I'd say, to reconcile old and new, you need a bike, regardless of discipline, with as short a stem as possible. A stem is a useless appendage. RAD was a novel concept for me to discover. As a stretched out XC racer I first discovered the need to replace long stems with long reach, but for years I never realized I could get better handling from shortening my stance.

A bike with maximum reach, minimum stem, but still fit to RAD is "magical" as Lee would say. To accommodate everyone there has to be a new default stem length on new frames of about 60mm, but I think we're there now, even with the best XC race bikes, so I don't see a problem.

For more magic, new bikes with steep STAs can avoid the climbing-dedicated pitfalls of old bikes (slammed banana  length stems paired with setback posts). You can have a more upright, better-handling stance and still climb as well or better.

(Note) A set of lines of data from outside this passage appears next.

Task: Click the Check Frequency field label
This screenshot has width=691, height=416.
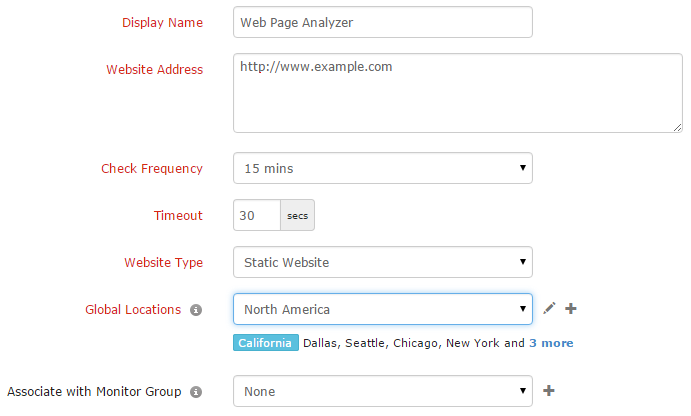Action: 152,169
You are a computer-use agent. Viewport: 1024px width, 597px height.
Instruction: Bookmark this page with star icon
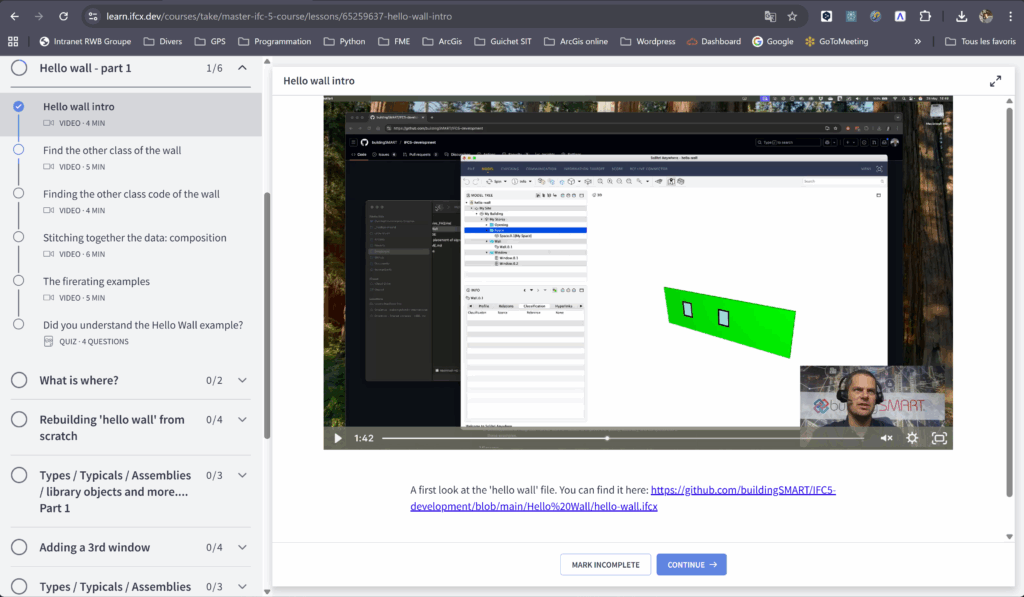[x=792, y=17]
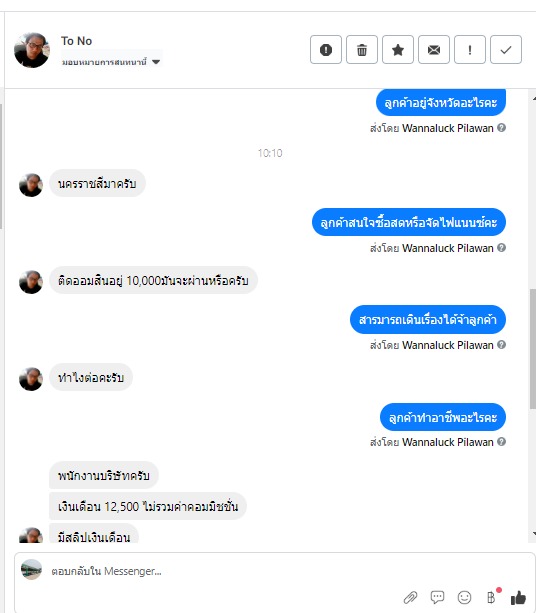This screenshot has height=613, width=536.
Task: Click help icon next to first Wannaluck Pilawan
Action: pos(502,128)
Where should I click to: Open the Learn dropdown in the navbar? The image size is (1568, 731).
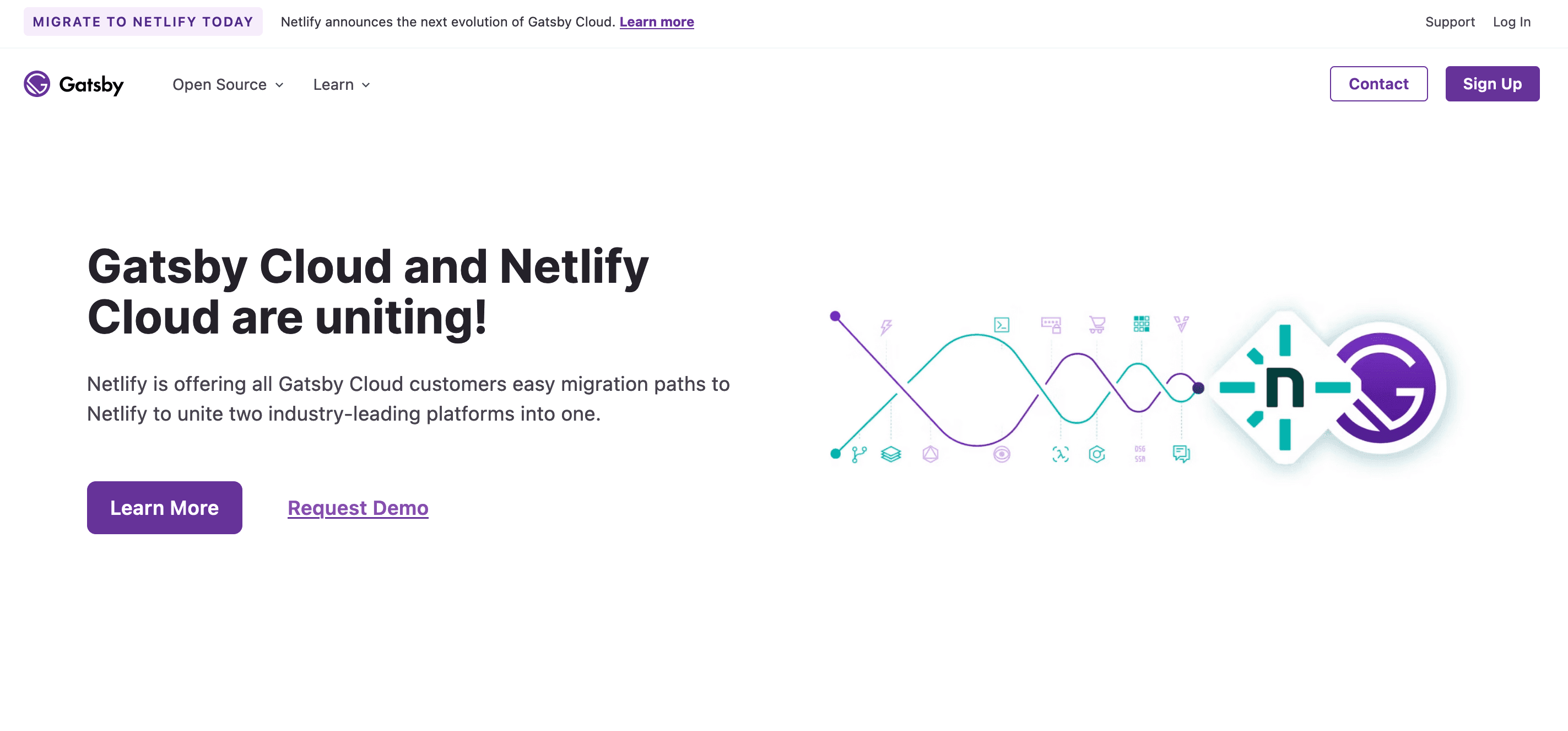[334, 85]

Sent from my iPhone using Tapatalk


----------



## old_er (Dec 27, 2020)

chomxxo said:


> One of the most insightful posts so far. Let me try to reconcile new geometry with Lee's great system but retro-grouch attitude. Here's my measurements:
> 
> 6'4" tall, 6'7" wingspan, 37" true inseam. Tallboy 3 size XXL (505mm reach). When I discovered RAD I shortened the stem from 55 to 35mm and also employed some backsweep into the Enve M9 bars (cut to 770mm).
> 
> ...


Changing stem length has an impact on steering leverage. On a bike designed to have a stem going to no effective stem would make the steering very direct but also very twitchy. The stem is not just along for the ride.


----------



## chomxxo (Oct 15, 2008)

old_er said:


> Changing stem length has an impact on steering leverage. On a bike designed to have a stem going to no effective stem would make the steering very direct but also very twitchy. The stem is not just along for the ride.

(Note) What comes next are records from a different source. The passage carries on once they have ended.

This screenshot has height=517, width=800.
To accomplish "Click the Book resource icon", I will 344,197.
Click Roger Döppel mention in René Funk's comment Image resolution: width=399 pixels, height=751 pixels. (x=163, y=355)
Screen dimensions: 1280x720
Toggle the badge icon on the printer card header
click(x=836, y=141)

You don't know what you're taking about, not having done it. useless conjecture. Lee talks about how negative stem even stabilizes the bike

Sent from my iPhone using Tapatalk


----------



## old_er (Dec 27, 2020)

chomxxo said:


> You don't know what you're taking about, not having done it. useless conjecture. Lee talks about how negative stem even stabilizes the bike
> 
> Sent from my iPhone using Tapatalk


????
I changed my stem from a 50mm to a 40mm on my Tallboy and immediately noticed a a twitchy-er steering. The stem acts as a lever on the steering axis. Longer will give you less movement on the steering axis for the input and shorter will give you more movement. This is simple leverage. If you have a stem behind the steering axis it will work the same but rider/ bar interference comes into play. I have ridden a modern mtb with a RAD calculated from my height of 5'11" of 80cm and I had some interference with my legs and the bars.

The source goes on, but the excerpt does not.